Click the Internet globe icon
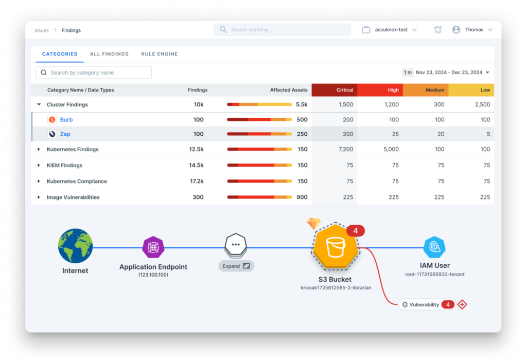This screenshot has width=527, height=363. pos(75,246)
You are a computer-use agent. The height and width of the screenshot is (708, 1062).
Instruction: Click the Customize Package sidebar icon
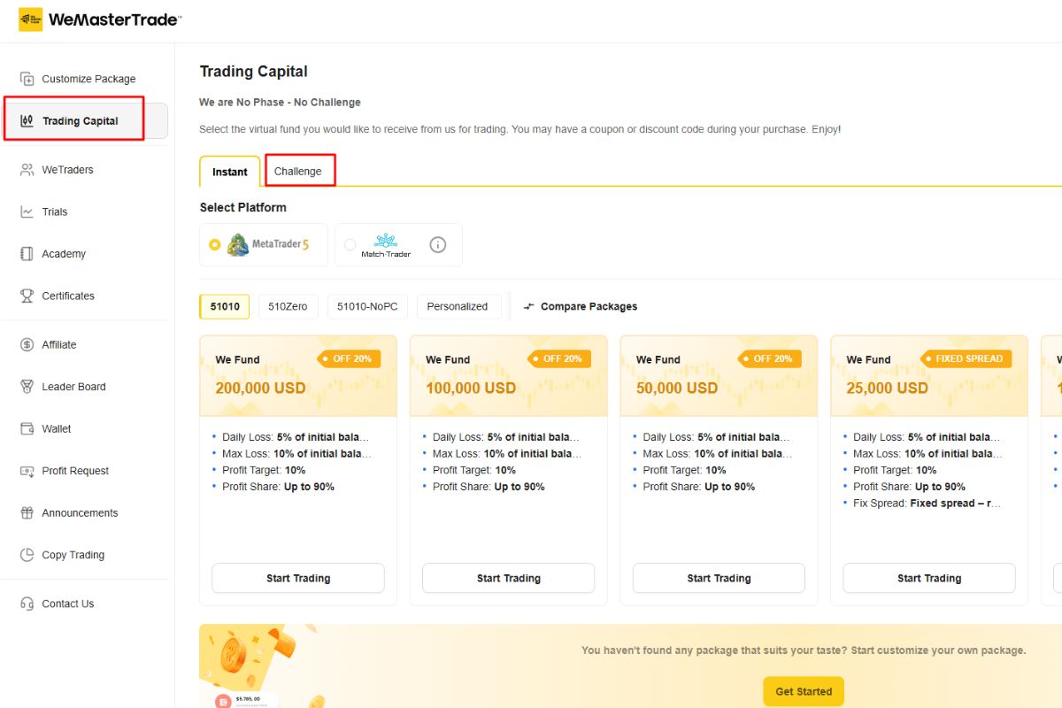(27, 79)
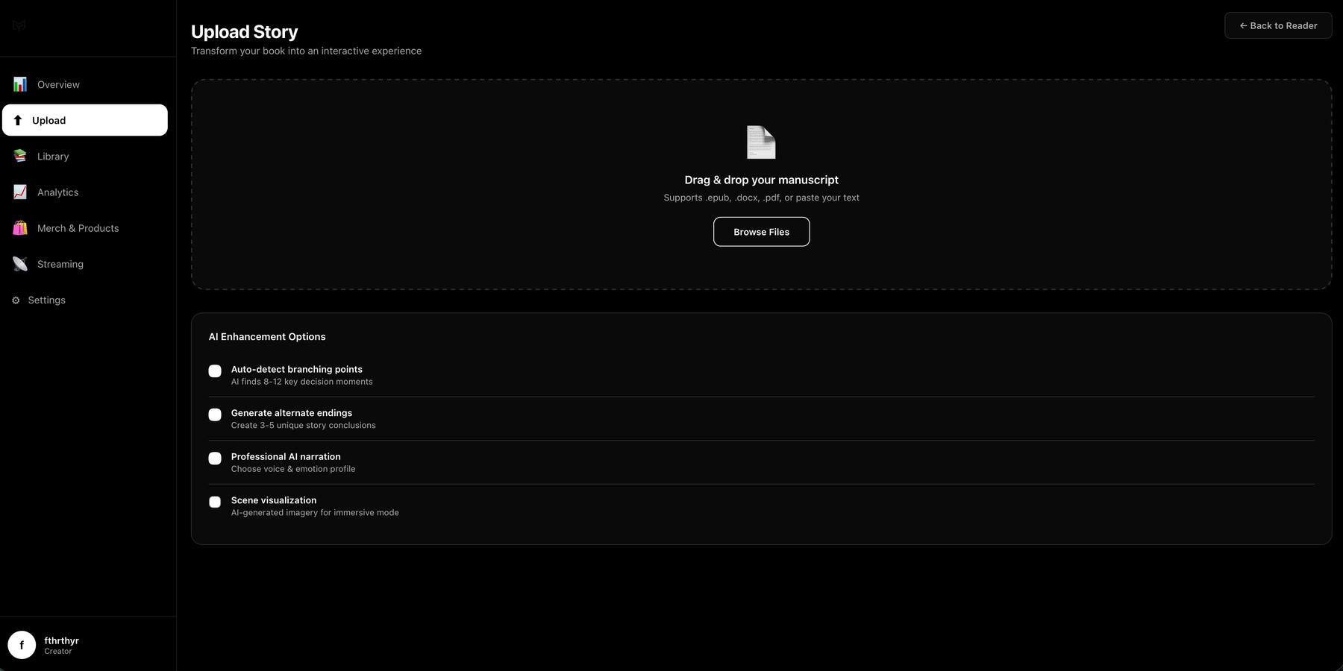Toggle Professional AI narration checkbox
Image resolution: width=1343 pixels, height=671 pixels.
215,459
=======
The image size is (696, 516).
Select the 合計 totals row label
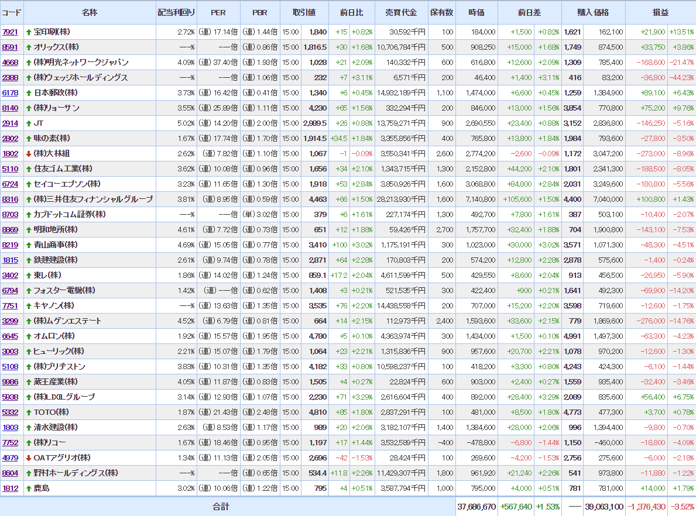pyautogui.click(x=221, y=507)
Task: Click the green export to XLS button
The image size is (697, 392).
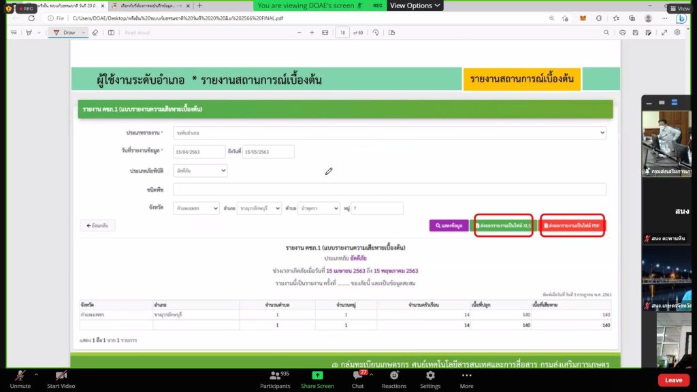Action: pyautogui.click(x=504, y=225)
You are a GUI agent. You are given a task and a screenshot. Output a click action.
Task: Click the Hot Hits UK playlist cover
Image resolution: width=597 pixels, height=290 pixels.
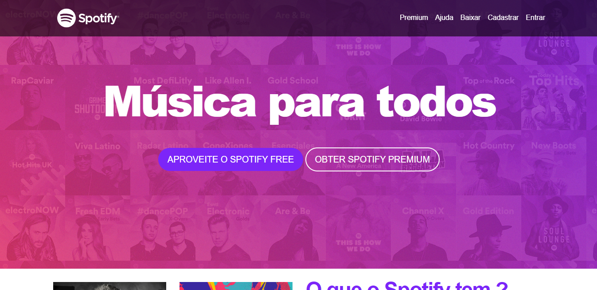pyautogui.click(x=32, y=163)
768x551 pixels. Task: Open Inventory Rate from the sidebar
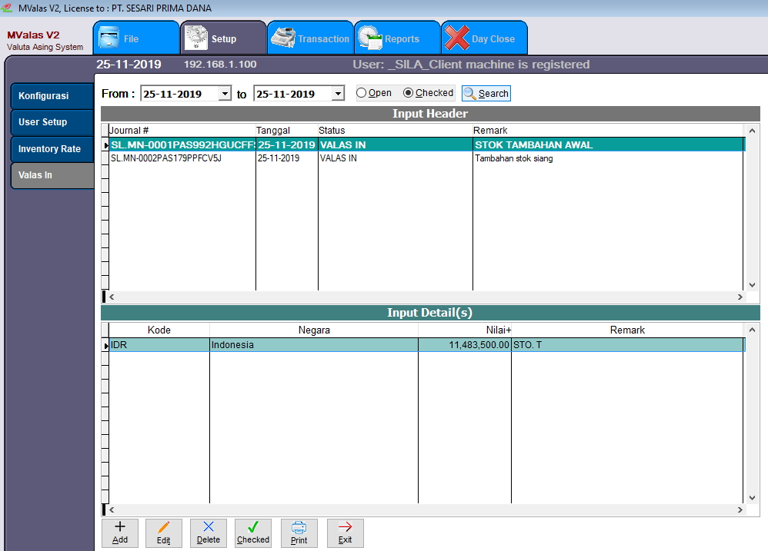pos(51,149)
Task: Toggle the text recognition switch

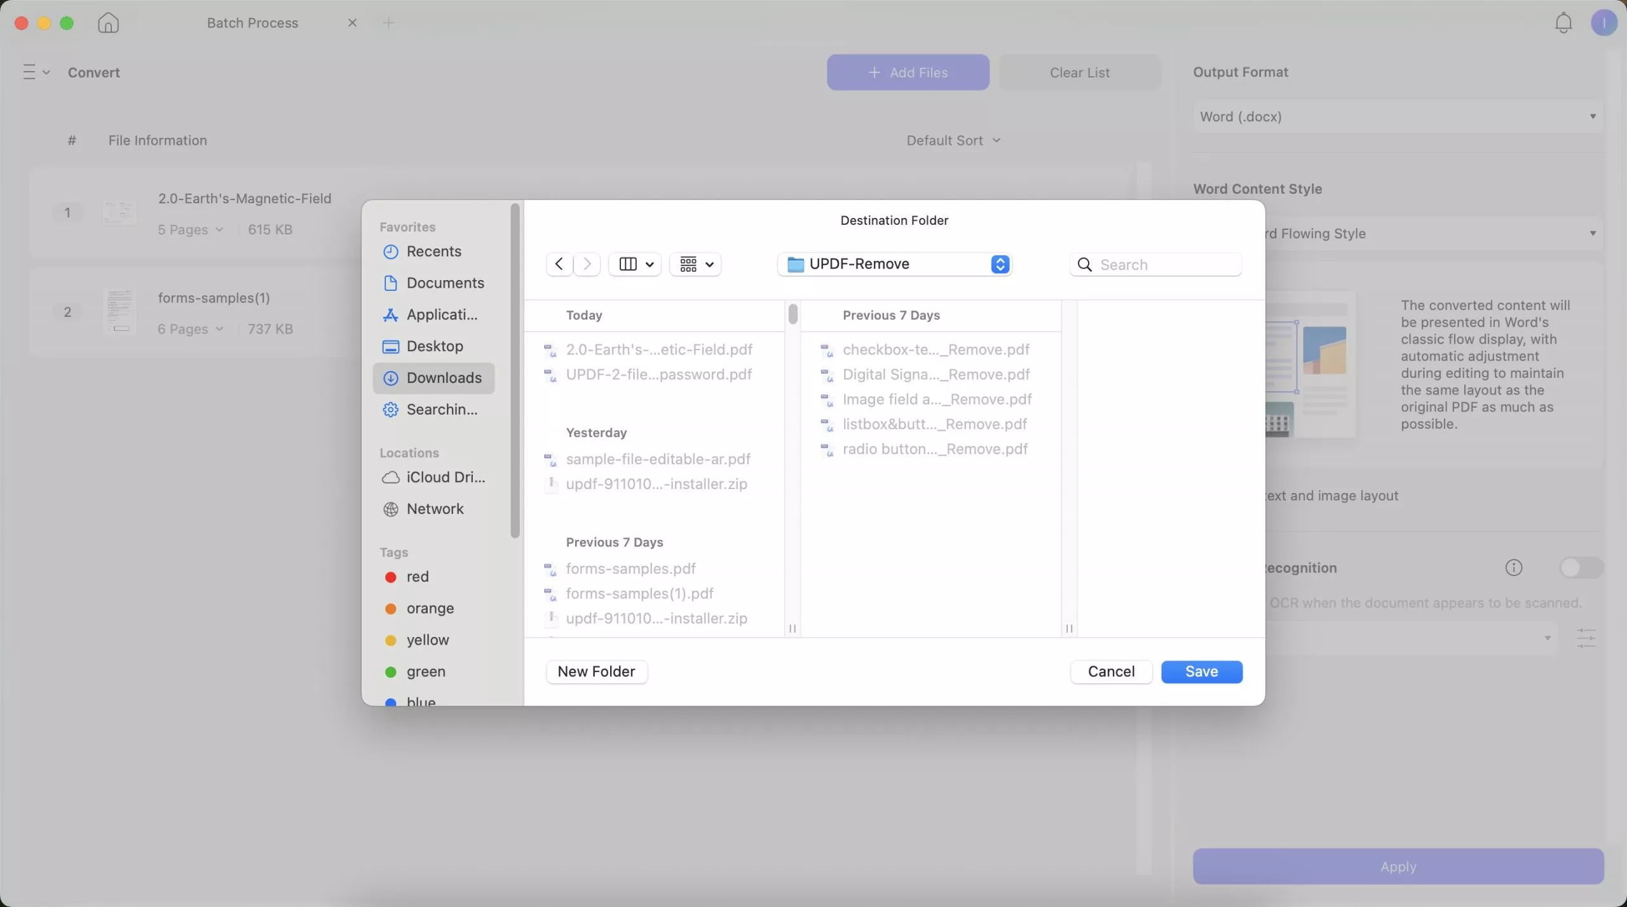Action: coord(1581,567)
=======
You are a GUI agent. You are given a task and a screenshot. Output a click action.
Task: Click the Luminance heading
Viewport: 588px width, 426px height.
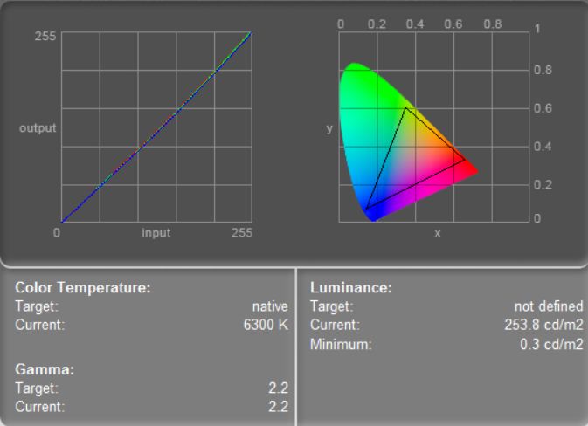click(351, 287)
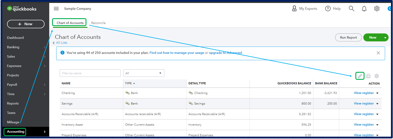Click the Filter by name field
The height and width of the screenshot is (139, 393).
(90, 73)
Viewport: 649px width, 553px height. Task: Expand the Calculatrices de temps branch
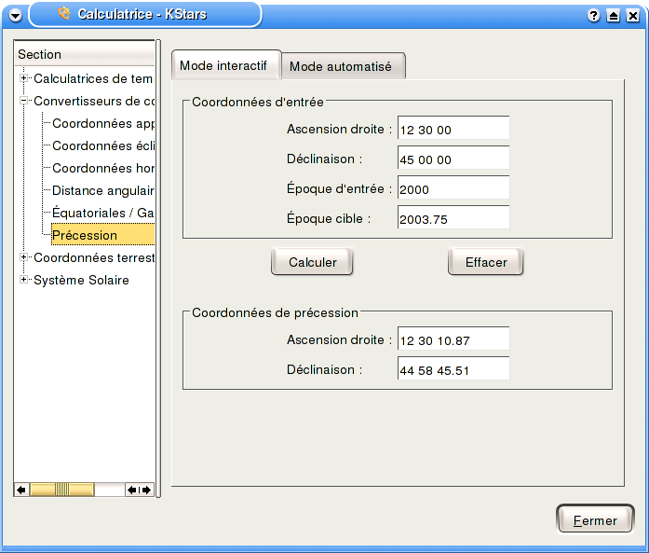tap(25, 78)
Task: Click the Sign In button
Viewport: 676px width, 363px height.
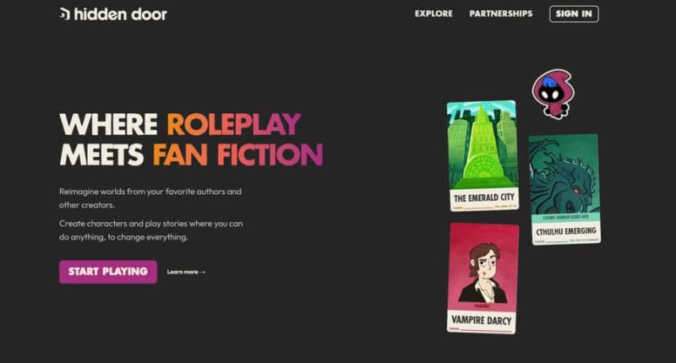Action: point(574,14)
=======
STATED TASK - Count the lines of the items above that contain the string "Viewport" and give only that number.

THE REPLY - 3